*** DATA SHOWN ***

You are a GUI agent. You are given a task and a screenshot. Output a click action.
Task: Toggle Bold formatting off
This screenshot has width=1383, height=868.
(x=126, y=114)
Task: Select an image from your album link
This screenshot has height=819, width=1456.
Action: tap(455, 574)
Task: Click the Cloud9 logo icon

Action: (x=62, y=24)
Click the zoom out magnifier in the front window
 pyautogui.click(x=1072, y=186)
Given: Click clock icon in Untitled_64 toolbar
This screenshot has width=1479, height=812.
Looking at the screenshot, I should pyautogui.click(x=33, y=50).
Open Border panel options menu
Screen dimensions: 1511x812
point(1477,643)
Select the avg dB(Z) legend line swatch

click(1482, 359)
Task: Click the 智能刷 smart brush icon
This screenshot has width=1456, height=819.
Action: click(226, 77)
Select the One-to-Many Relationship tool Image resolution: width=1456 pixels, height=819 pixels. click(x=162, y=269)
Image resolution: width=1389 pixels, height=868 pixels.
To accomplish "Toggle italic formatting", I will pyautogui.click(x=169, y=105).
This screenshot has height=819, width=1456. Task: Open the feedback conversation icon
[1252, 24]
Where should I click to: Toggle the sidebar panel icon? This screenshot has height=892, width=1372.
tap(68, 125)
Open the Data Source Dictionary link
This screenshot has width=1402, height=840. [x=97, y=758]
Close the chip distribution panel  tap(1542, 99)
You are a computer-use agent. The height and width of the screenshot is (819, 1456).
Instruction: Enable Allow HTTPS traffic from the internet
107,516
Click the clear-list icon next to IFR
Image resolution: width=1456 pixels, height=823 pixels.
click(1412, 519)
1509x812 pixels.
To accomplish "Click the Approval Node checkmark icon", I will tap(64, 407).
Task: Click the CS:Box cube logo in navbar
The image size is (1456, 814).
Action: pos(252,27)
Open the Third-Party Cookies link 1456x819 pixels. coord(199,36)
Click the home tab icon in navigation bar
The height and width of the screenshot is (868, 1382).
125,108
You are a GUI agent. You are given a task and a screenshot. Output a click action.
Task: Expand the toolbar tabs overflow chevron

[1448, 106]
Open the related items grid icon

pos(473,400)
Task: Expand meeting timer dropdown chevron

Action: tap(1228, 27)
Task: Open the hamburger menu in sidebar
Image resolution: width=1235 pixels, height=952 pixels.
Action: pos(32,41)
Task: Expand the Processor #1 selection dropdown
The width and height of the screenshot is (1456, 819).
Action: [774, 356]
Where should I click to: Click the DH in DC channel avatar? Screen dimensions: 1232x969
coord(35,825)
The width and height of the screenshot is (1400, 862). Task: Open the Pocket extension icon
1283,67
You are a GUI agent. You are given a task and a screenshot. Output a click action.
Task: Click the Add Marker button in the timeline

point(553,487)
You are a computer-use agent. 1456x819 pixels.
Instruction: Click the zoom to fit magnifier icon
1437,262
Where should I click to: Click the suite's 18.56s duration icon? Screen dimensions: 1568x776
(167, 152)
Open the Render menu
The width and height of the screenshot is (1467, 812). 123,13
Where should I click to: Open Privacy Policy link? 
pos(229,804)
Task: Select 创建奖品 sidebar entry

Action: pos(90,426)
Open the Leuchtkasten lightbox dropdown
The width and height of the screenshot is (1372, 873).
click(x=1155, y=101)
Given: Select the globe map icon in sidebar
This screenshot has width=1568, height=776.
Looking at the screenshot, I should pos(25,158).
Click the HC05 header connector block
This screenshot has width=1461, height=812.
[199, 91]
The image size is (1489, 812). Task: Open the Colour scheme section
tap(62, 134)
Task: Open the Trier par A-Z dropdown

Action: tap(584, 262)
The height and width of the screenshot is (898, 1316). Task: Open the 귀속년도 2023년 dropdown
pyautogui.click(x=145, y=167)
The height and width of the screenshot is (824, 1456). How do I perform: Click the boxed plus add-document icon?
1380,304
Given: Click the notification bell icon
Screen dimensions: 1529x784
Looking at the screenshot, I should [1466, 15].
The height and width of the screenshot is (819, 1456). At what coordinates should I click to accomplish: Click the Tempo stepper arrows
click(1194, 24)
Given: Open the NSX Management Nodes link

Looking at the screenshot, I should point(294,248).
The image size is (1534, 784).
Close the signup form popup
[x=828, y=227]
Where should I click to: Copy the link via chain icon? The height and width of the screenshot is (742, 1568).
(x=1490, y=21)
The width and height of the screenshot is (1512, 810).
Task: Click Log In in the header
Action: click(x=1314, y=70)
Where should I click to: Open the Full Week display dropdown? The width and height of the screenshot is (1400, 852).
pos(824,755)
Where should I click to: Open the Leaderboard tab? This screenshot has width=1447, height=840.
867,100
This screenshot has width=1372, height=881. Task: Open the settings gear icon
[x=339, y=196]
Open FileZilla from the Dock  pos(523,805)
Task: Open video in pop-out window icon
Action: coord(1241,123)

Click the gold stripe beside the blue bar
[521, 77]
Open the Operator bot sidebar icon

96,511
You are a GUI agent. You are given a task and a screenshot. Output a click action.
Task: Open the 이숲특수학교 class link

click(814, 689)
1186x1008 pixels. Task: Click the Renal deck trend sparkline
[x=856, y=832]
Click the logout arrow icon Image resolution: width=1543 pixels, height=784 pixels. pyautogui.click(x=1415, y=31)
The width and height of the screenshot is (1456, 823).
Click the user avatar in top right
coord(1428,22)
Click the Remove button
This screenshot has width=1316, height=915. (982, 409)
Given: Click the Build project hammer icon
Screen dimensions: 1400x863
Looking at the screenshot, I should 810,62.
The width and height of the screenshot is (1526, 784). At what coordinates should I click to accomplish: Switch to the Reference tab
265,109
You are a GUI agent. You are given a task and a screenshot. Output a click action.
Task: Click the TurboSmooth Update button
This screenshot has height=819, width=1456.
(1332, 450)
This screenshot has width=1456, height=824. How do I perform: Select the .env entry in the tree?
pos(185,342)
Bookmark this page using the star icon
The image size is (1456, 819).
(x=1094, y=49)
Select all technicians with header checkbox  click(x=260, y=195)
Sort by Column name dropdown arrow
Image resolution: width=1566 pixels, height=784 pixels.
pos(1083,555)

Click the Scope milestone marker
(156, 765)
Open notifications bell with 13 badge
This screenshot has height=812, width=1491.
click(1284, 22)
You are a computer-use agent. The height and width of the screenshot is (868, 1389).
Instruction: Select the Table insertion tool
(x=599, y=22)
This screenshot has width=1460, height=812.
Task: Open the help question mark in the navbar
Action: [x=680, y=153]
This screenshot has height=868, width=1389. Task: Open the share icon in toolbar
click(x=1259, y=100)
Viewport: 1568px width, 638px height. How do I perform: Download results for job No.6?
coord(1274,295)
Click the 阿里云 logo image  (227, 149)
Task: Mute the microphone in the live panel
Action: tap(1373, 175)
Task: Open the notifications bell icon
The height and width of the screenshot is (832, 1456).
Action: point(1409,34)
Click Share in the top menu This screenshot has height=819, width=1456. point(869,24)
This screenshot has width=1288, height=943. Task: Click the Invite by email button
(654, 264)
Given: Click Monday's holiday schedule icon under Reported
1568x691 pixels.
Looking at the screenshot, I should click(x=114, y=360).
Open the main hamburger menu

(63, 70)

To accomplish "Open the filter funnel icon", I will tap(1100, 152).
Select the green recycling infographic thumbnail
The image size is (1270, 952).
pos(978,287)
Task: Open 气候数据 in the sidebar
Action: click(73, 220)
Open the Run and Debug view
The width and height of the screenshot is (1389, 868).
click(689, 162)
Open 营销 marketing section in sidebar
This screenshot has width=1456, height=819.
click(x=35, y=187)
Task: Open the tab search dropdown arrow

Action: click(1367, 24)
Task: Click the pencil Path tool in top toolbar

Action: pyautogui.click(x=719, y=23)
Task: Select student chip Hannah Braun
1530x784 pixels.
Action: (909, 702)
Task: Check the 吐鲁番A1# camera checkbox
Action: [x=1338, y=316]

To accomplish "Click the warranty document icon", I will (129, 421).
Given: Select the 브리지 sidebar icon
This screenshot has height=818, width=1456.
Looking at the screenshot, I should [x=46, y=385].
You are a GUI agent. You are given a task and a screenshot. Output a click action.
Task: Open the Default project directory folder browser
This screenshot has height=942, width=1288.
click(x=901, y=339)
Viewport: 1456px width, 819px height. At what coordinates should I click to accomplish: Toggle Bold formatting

*** End of DATA SHOWN ***

Across the entries above, find the lines with the string "will" and copy them.

To accomplish "Toggle italic formatting", I will pyautogui.click(x=169, y=105).
To accomplish "Click the Approval Node checkmark icon", I will tap(64, 407).
To accomplish "Open the filter funnel icon", I will tap(1100, 152).
To accomplish "Click the warranty document icon", I will (129, 421).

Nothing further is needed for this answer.